INPUT: I have a rash on my face that is getting worse. It is red, inflamed, and has blisters that are bleeding clear pus. It is really painful. 
OUTPUT: impetigo

INPUT: I have been urinating blood. I sometimes feel sick to my stomach when I urinate. I often feel like I have a fever. 
OUTPUT: urinary tract infection

INPUT: I have been having trouble with my muscles and joints. My neck is really tight and my muscles feel weak. I have swollen joints and it is hard to move around without becoming stiff. It is also really uncomfortable to walk. 
OUTPUT: arthritis

INPUT: I have been feeling really sick. My body hurts a lot and I have no appetite. I have also developed rashes on my arms and face. The back of my eyes hurt a lot. 
OUTPUT: dengue



In [4]:
train_counts = pd.DataFrame({'Diagnosis': dataset['train']['label']})
train_counts = train_counts.groupby('Diagnosis').size().reset_index(name='train_set')

test_counts = pd.DataFrame({'Diagnosis': dataset['test']['label']})
test_counts = test_counts.groupby('Diagnosis').size().reset_index(name='test_set')

display(train_counts.merge(test_counts, on='Diagnosis'))

Unnamed: 0,Diagnosis,train_set,test_set
0,allergy,40,10
1,arthritis,40,10
2,bronchial asthma,40,10
3,cervical spondylosis,40,10
4,chicken pox,40,10
5,common cold,39,10
6,dengue,40,10
7,diabetes,40,10
8,drug reaction,40,8
9,fungal infection,39,9


## Prediction using Pre-trained BERT model

In [5]:
sorted_labels = sorted(set(dataset['train']['label']))
label2id = dict(zip(sorted_labels, range(0, len(sorted_labels))))
id2label = dict(zip(range(0, len(sorted_labels)), sorted_labels))

tokenizer = AutoTokenizer.from_pretrained("bert-base-uncased")
foundation_model = AutoModelForSequenceClassification.from_pretrained("bert-base-uncased",
                                                                    num_labels=len(label2id),
                                                                    label2id=label2id,
                                                                    id2label=id2label)

classifier = pipeline("text-classification", model=foundation_model, tokenizer=tokenizer)
predicted_labels = classifier(dataset['test']['input_text'])

model.safetensors:  50%|####9     | 220M/440M [00:00<?, ?B/s]

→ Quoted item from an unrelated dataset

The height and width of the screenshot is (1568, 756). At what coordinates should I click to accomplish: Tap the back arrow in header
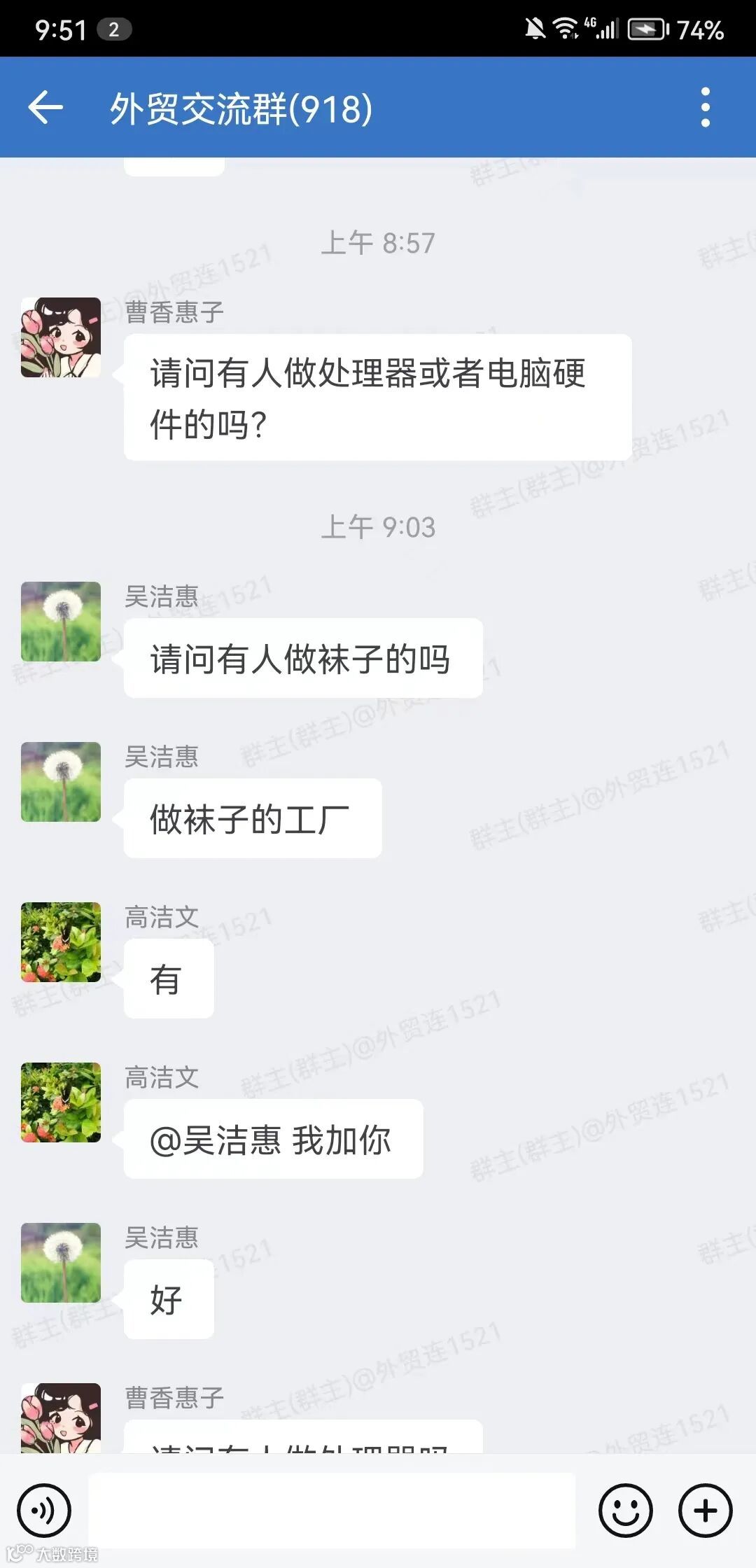click(x=46, y=108)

Some weights of BertForSequenceClassification were not initialized from the model checkpoint at bert-base-uncased and are newly initialized: ['classifier.bias', 'classifier.weight']
You should probably TRAIN this model on a down-stream task to be able to use it for predictions and inference.
Hardware accelerator e.g. GPU is available in the environment, but no `device` argument is passed to the `Pipeline` object. Model will be on CPU.


In [6]:
test_array = np.asarray(dataset['test']['label'])
pred_array = np.asarray([item['label'] for item in predicted_labels])
foundation_accuracy = round(sum(test_array == pred_array)*100/len(test_array), 2)
print(f"Foundation Model Accuracy: {foundation_accuracy}%")

Foundation Model Accuracy: 7.08%


## PEFT-LORA configuration for BERT

In [7]:
lora_config = LoraConfig(
    task_type=TaskType.SEQ_CLS, r=64, lora_alpha=1, lora_dropout=0.1
)

peft_model = get_peft_model(foundation_model, lora_config)
print(peft_model.bert)

BertModel(
  (embeddings): BertEmbeddings(
    (word_embeddings): Embedding(30522, 768, padding_idx=0)
    (position_embeddings): Embedding(512, 768)
    (token_type_embeddings): Embedding(2, 768)
    (LayerNorm): LayerNorm((768,), eps=1e-12, elementwise_affine=True)
    (dropout): Dropout(p=0.1, inplace=False)
  )
  (encoder): BertEncoder(
    (layer): ModuleList(
      (0-11): 12 x BertLayer(
        (attention): BertAttention(
          (self): BertSdpaSelfAttention(
            (query): lora.Linear(
              (base_layer): Linear(in_features=768, out_features=768, bias=True)
              (lora_dropout): ModuleDict(
                (default): Dropout(p=0.1, inplace=False)
              )
              (lora_A): ModuleDict(
                (default): Linear(in_features=768, out_features=64, bias=False)
              )
              (lora_B): ModuleDict(
                (default): Linear(in_features=64, out_features=768, bias=False)
              )
              (lora_embedding_A

In [8]:
peft_model.print_trainable_parameters()

trainable params: 2,376,214 || all params: 111,875,372 || trainable%: 2.1240


## Train with PEFT-BERT model

### Preprocess train/test data with appropriate tokenizer

In [9]:
def preprocess_function(examples):
    """Preprocess the dataset by returning tokenized examples."""
    tokens = tokenizer(examples["input_text"], padding="max_length", truncation=True)
    tokens['label'] = [label2id[l] for l in examples["label"]]
    return tokens

splits = ['train', 'test']

tokenized_ds = {} 

for split in splits:
    tokenized_ds[split] = dataset[split].map(preprocess_function, batched=True)

print(tokenized_ds)

Map:   0%|          | 0/853 [00:00<?, ? examples/s]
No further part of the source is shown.